Aujourd’hui, ça fait partie de ma vie. C’est quelque chose que j’apprécie, et je pense qu’en vrai, tout le monde est créatif d’une manière ou d’une autre.

Chez moi, ça s’exprime par la déco d’intérieur, ça continue à être très important pour moi. Quand je déménage, quand j’habite quelque part, j’ai besoin de reconstituer mon cocon, de me sentir chez moi. Je m’approprie les lieux en y mettant ma touche personnelle, des photos ou des dessins au mur, en changeant la couleur d’un mur… Il y a plein de façons de le faire.

Je continue aussi à écrire pour moi-même, sans publier mes textes.

C’est de la créativité, et ça comporte aussi une dimension un peu thérapeutique. Ça me fait du bien d’exprimer ce que je ressens, de le mettre sur papier. C’est plus facile pour moi de comprendre ces émotions, quand je les relis après.

Et puis, j’ai tout le temps de nouvelles idées, une histoire à raconter… Il y a deux choses que j’aime faire dans la vie, c’est résoudre des problèmes, ce que je fais dans mon métier de designer, et raconter des histoires.

Au fil du temps, je me suis rendu compte que je n’avais pas de support de prédilection. Souvent, j’ai d’abord l’idée d’une histoire, d’un contexte, d’un univers, de personnages, mais je ne sais pas forcément sur quel support je vais raconter ça. Plus j’apprends de nouvelles techniques, plus j’ai de médiums pour raconter.

Avoir plusieurs cordes à son arc, un truc de designers ?

— Laurent : Parmi les quelques designers que j’ai pu interviewer pour l’instant, on retrouve assez souvent ce côté pluridisciplinaire.

Je ne sais pas si c’est lié au fait d’être designer ou est-ce parce que tu as des compétences pluridisciplinaires que tu es designer ? Où est l’œuf, où est la poule ? Est-ce que tu fais ce lien entre ton approche de designer et ce côté vraiment pluridisciplinaire, cette curiosité insatiable ?

— Clémence : Je fais complètement le lien.

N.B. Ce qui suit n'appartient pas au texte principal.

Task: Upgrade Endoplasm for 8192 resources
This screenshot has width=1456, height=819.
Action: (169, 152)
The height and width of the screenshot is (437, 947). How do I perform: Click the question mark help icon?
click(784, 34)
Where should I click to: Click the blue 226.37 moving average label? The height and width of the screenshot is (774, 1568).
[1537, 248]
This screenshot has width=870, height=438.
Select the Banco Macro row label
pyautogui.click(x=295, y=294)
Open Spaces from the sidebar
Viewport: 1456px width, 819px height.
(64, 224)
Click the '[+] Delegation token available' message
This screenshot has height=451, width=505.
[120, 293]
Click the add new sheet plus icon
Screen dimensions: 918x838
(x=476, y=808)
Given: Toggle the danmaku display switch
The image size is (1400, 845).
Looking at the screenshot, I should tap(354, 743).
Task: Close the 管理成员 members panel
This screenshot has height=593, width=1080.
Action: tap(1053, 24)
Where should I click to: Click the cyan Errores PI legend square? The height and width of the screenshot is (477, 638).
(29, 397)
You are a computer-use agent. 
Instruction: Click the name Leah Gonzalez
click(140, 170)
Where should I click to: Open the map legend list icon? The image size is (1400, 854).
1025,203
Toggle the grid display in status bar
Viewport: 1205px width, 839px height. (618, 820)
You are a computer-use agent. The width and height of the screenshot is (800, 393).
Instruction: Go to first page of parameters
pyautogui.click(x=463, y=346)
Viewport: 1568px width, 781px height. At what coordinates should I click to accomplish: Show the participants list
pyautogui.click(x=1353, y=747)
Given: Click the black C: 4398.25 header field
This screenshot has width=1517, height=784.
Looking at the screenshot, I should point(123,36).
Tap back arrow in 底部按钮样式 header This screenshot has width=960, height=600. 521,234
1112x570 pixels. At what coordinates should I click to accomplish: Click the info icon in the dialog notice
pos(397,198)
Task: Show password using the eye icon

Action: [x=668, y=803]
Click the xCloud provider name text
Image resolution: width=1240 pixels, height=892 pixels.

Avant de devenir designer, quand je parlais de mon parcours professionnel aux gens, on me regardait en disant : « Mais what the fuck ? Où est la logique là-dedans ? Tu as fait des études de neurosciences, de sciences humaines, puis du journalisme… pourquoi ? »

À partir du moment où j’ai mis un pied dans le design et que j’ai parlé de mon parcours, les réactions étaient plutôt : « Mais ça a tellement de sens ! Mais bien sûr, c’est évident ! »

Et effectivement, avec la bonne perspective, en se plaçant au bon endroit, tout ce que j’ai pu apprendre dans ma vie est venu alimenter mes pratiques de design.

Le design est, en effet, un métier très pluridisciplinaire. Ça implique notamment des compétences humaines, parce que tu vas être en contact avec tes utilisateurs et utilisatrices. Il faut essayer de les comprendre, de comprendre leurs motivations, leurs frustrations, leurs habitudes… Donc, ça va faire appel à la psychologie et à l’empathie.

Savoir faire passer des entretiens est une compétence que j’ai acquise, développée, quand j’étais journaliste, donc ça se rejoint.

J’ai notamment été journaliste de vulgarisation scientifique : rendre accessible au plus grand nombre est quelque chose qui me tient à cœur. Être journaliste, d’ailleurs, c’est raconter des choses, les rendre accessibles. Quand tu fais du design, de la même manière, tu vas devoir raconter les solutions que tu as imaginées, argumenter, défendre, hiérarchiser ta pensée pour la structurer, bien communiquer dessus.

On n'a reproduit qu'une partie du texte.